What does DeVita think we have to show for the $100 billion America has spent fighting the war on cancer? “Little or nothing,” he’s heard people say, “The war on cancer has been a failure. People are still dying, because you can’t solve a problem by throwing money at it.” DeVita disagrees: “We are winning this war,” he insists. “People still get cancer, and people still die from it. But thanks to this concentrated effort, far more people survive than was true when this war was launched . . . For a long time, it didn’t look so good. It was 1990 before the overall incidence of cancers in the United States began to decline.”

Yes, the incidence of all kinds of cancer has declined, and so has the mortality rate. Childhood leukemia and several types of advanced lymphoma are now almost completely curable. Many other types of cancer have seen mortality rates drop — by 40 percent in the case of colon cancer, 25 percent for breast cancer. How do we put a price on these successes? What’s the value in dollars and cents? Economists Kevin Murphy and Robert Topel at the University of Chicago looked at the economic benefit of improvements in the health of the workforce. They calculate that for every 20 percent drop in cancer mortality, about $10 trillion is added to the economy. Even if their numbers are wildly optimistic, the high return on investment is staggering.

So, what’s keeping us from eradicating cancer altogether?

It’s “not the science,” says DeVita, “but the regulatory environment we work in . . . The death of cancer is inevitable. It is a question not of if but of when. And when will be determined by what we do next . . . The war on cancer has been one of the most successful government programs ever. But we have outgrown the original act, and we need a new one, with a new organization.”

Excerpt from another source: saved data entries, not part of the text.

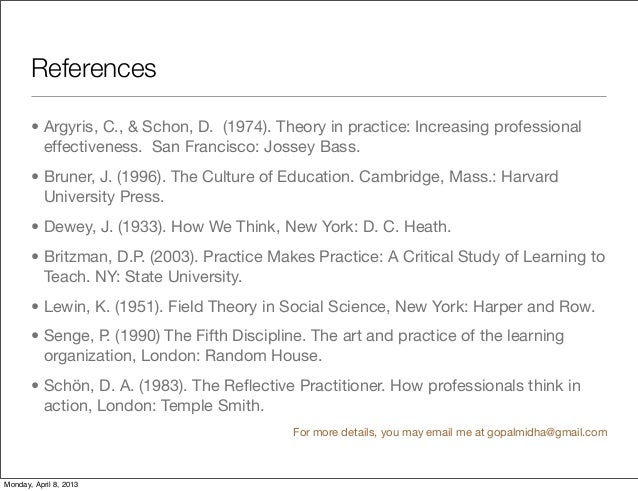Screen dimensions: 638x491
Task: Select the Britzman 2003 Practice Makes Practice entry
Action: tap(320, 256)
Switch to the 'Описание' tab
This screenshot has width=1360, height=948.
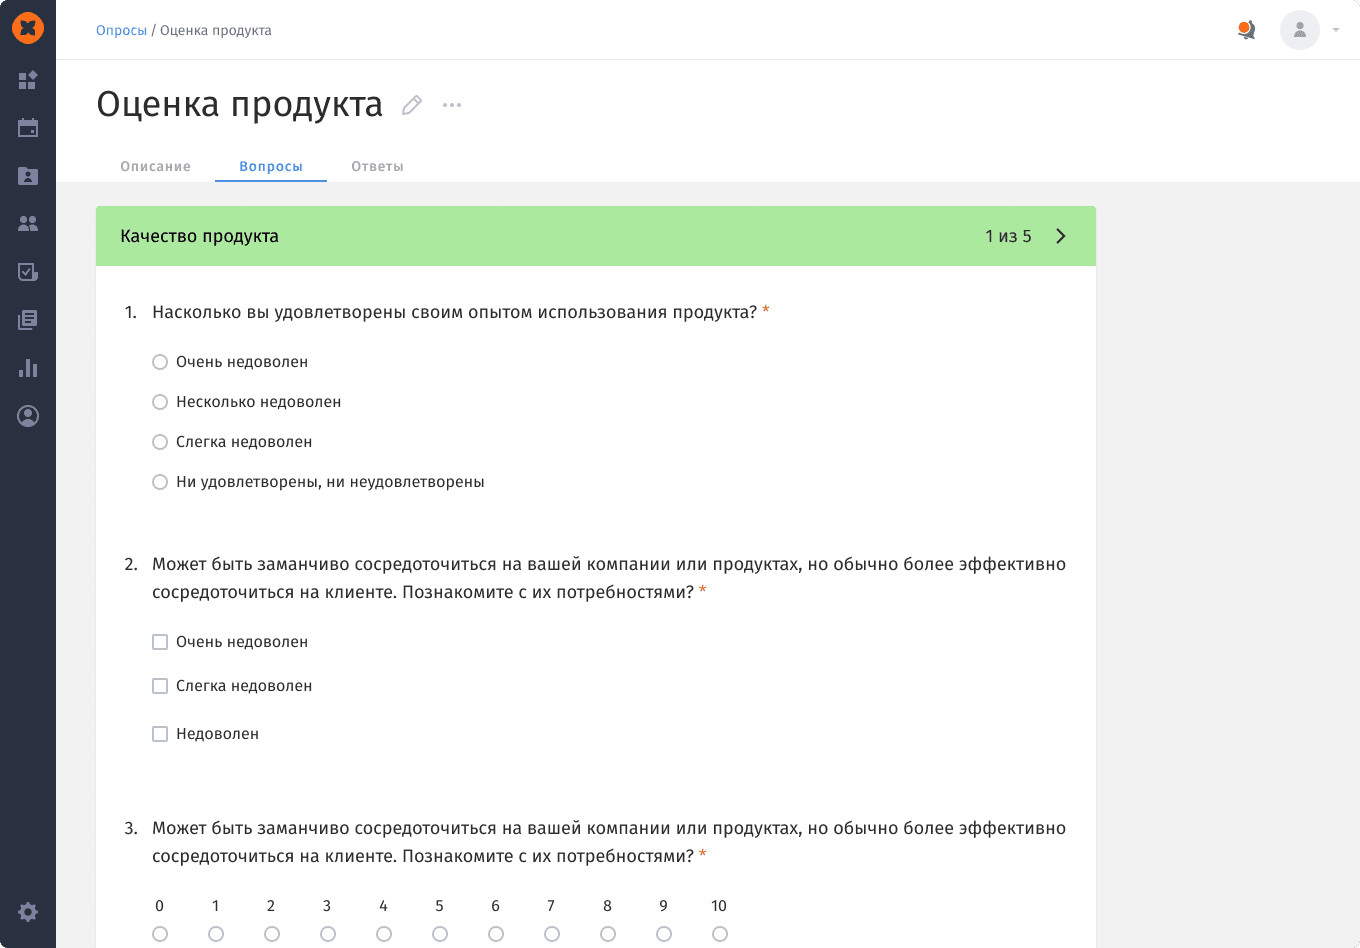coord(155,166)
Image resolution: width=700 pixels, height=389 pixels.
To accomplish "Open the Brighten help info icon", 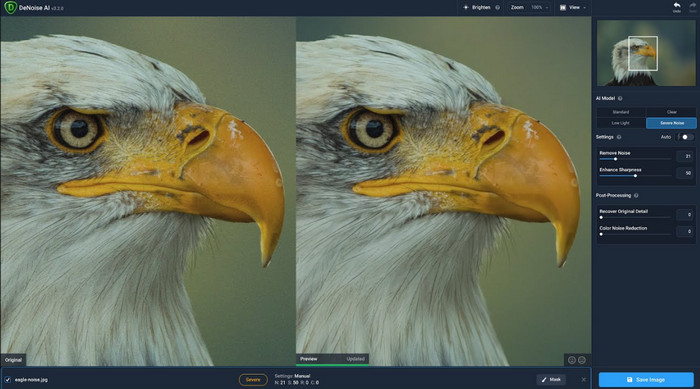I will coord(497,8).
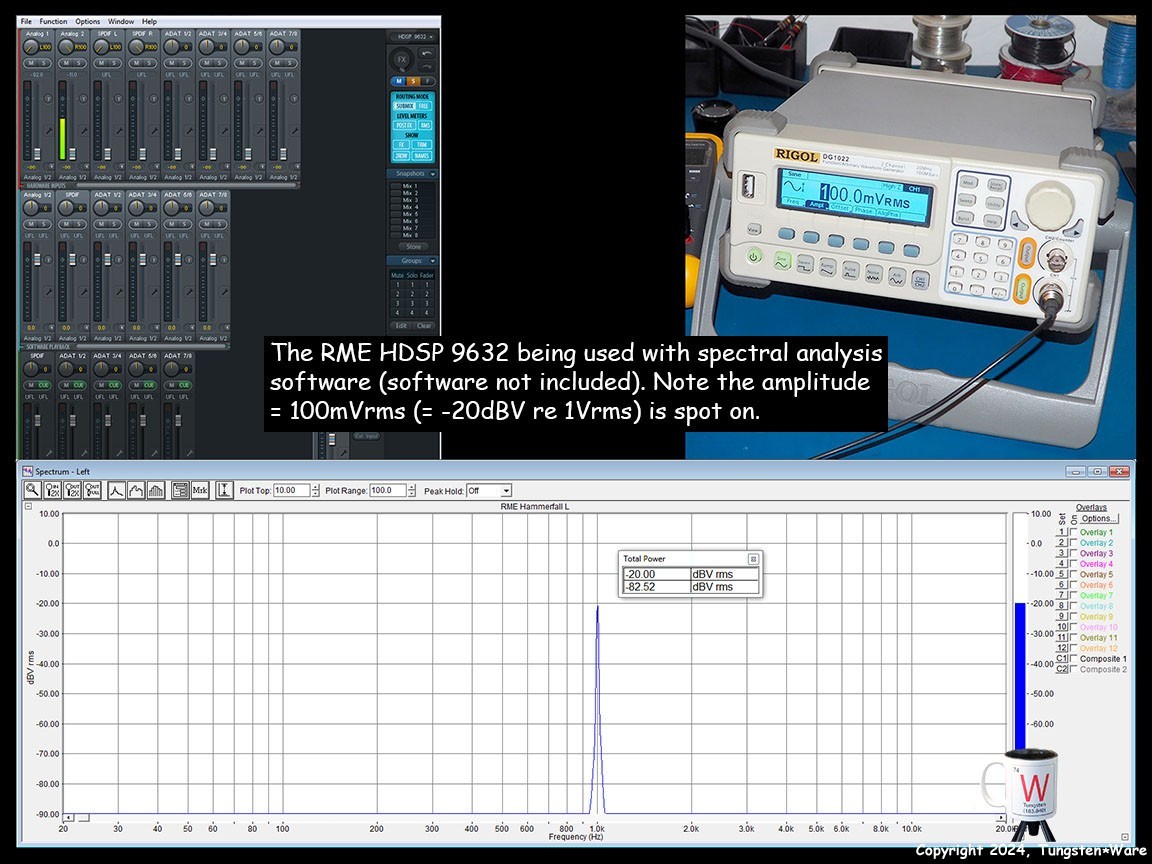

He’s realistic, though: “I don’t think there will ever be a world in which cancer doesn’t occur. It’s in our biology. In the millions of cell divisions that take place in our bodies every day, there are too many opportunities for mistakes.”

“The true story of the war on cancer is not just a war against nature but a war of us against ourselves . . . We have the tools to eradicate cancer and will soon reach the day when ‘cancer’ is no longer the scariest word in the English language.”